■ Action item: Whenever a picture appears in the data, skip it and write out all other material exactly.

■ Source data:
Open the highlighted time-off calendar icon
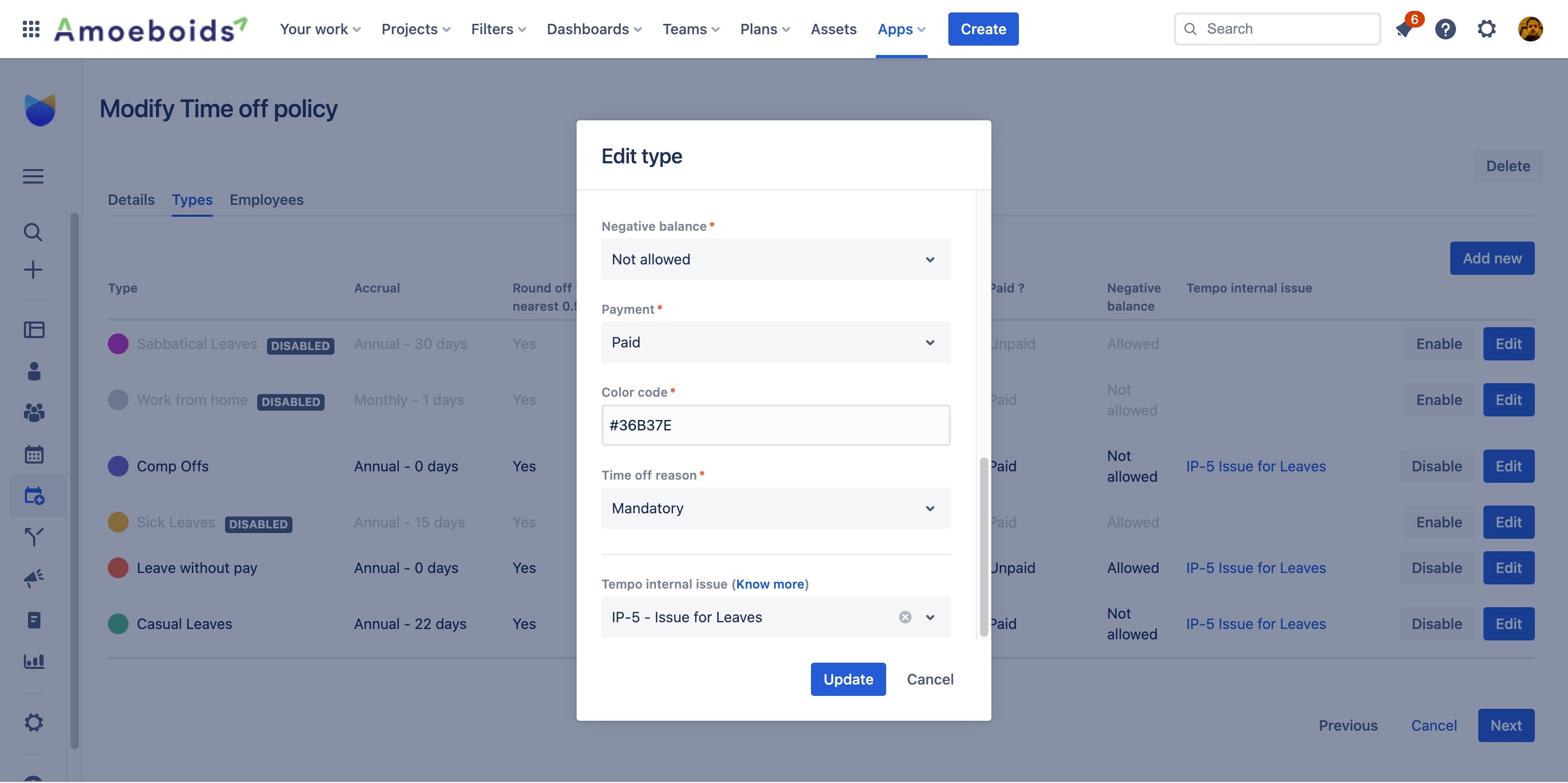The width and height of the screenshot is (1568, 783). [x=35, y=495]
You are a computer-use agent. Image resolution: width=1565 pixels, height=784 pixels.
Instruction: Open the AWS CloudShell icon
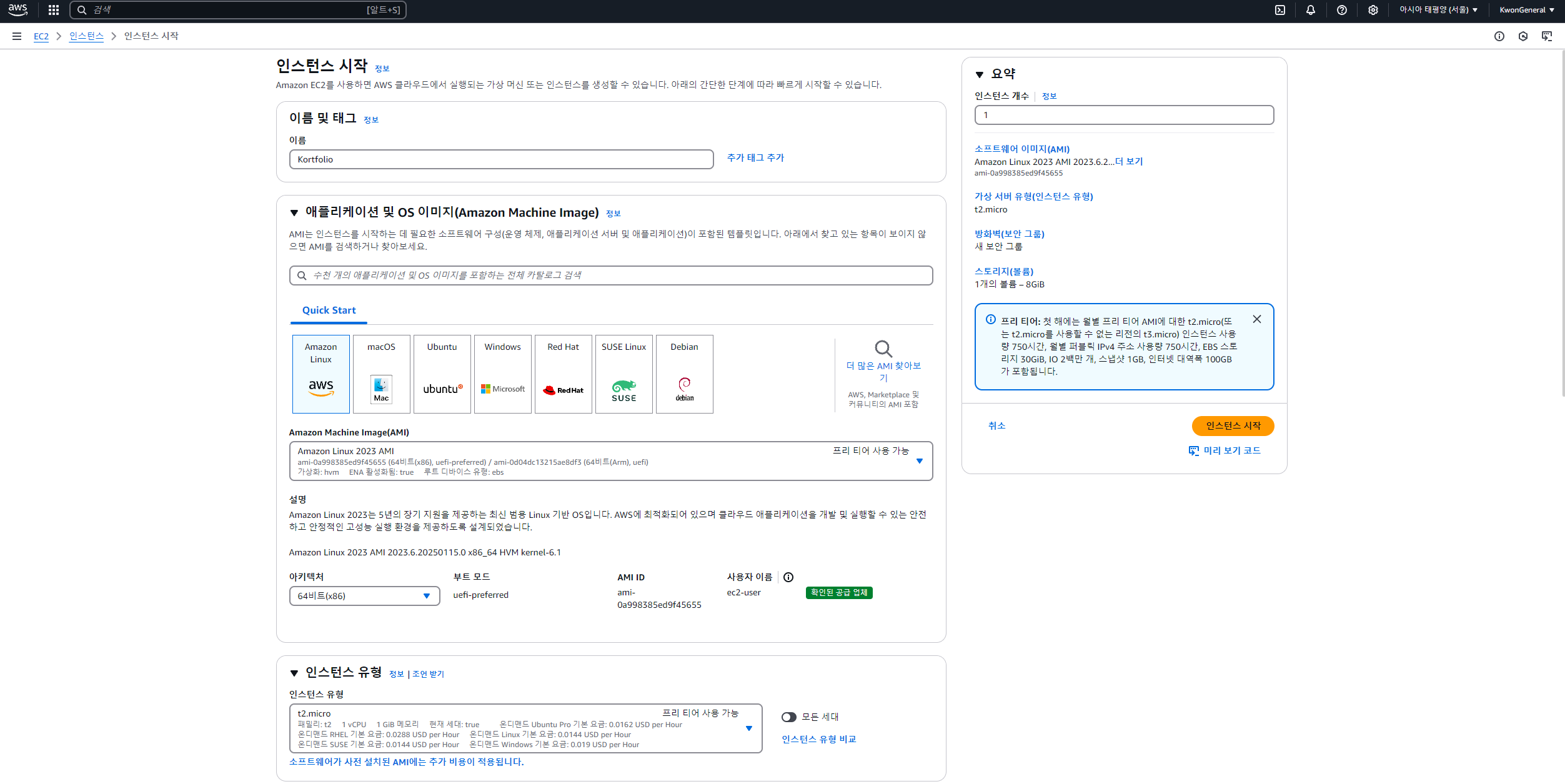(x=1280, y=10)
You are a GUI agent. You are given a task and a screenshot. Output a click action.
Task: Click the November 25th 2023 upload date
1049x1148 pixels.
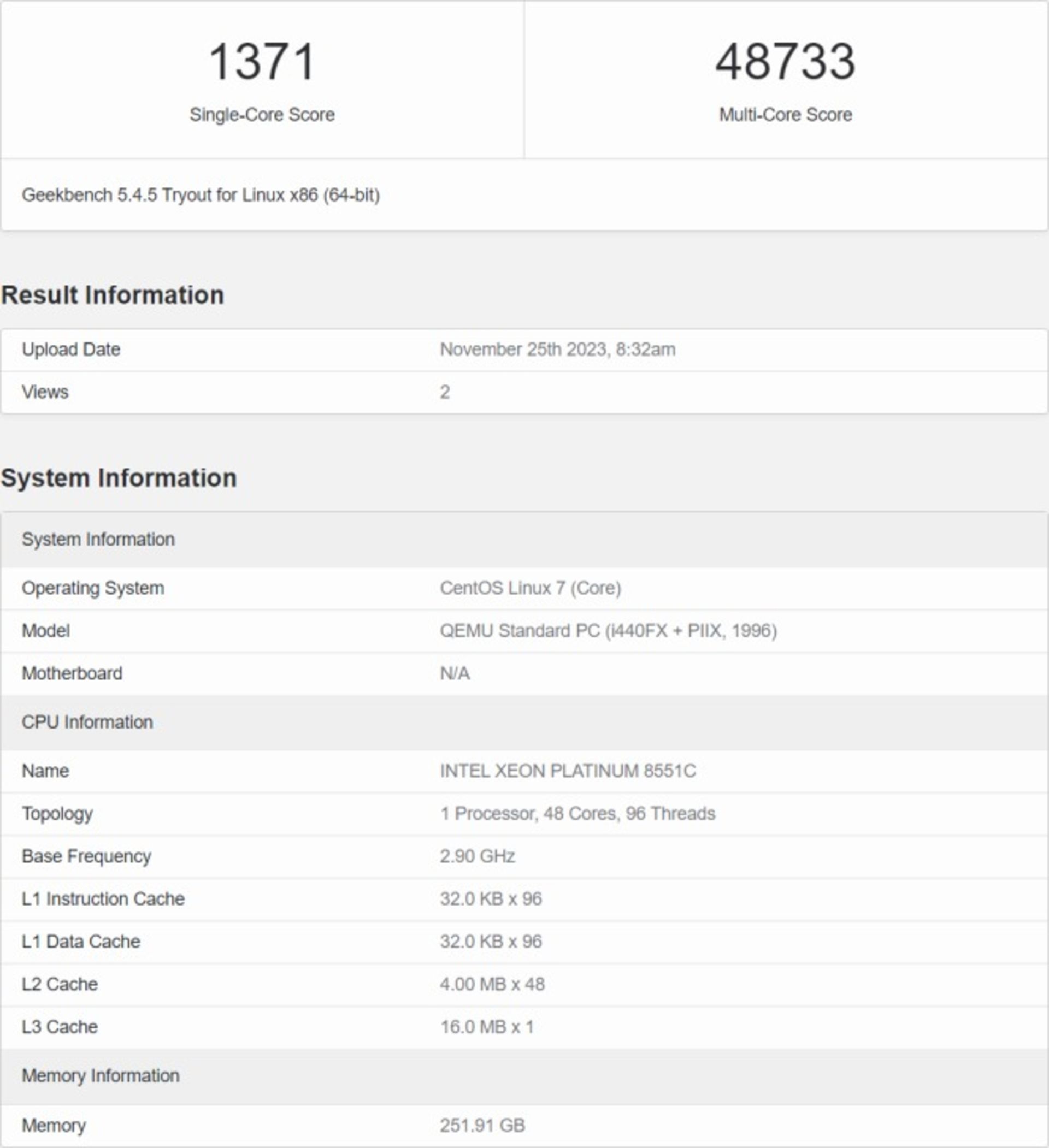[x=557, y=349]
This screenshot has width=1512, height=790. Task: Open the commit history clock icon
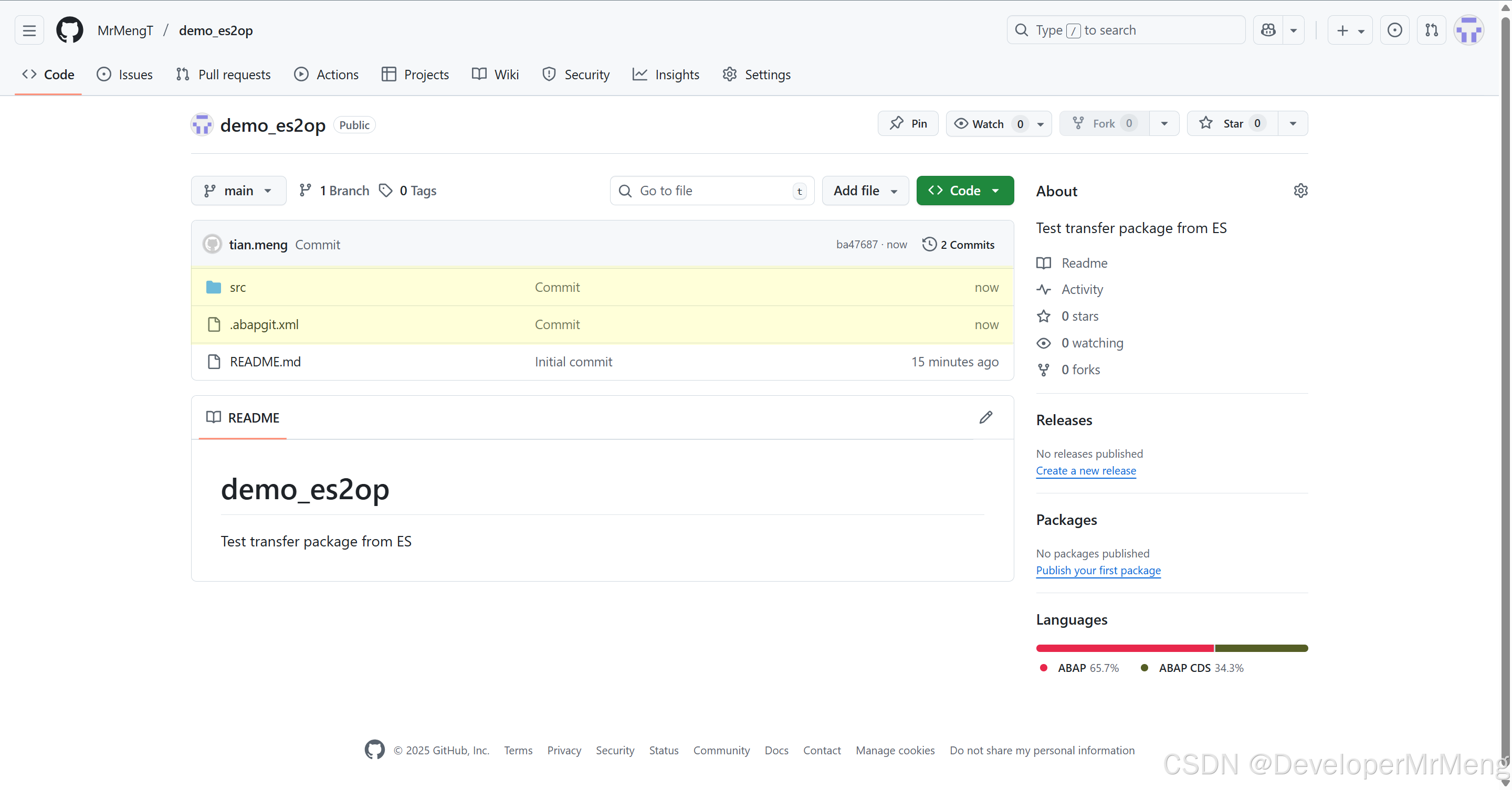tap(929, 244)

■ Response to this exercise:
Open the highlighted time-off calendar icon
The width and height of the screenshot is (1568, 783). [x=35, y=495]
You are a computer-use agent. Image resolution: width=1565 pixels, height=784 pixels.
Instruction: Open the AWS CloudShell icon
(x=1280, y=10)
You are a GUI agent. You are given a task and a screenshot. Output a click action.
Task: Click the November 25th 2023 upload date
1049x1148 pixels.
[x=557, y=349]
This screenshot has width=1512, height=790. Task: Open the commit history clock icon
tap(929, 244)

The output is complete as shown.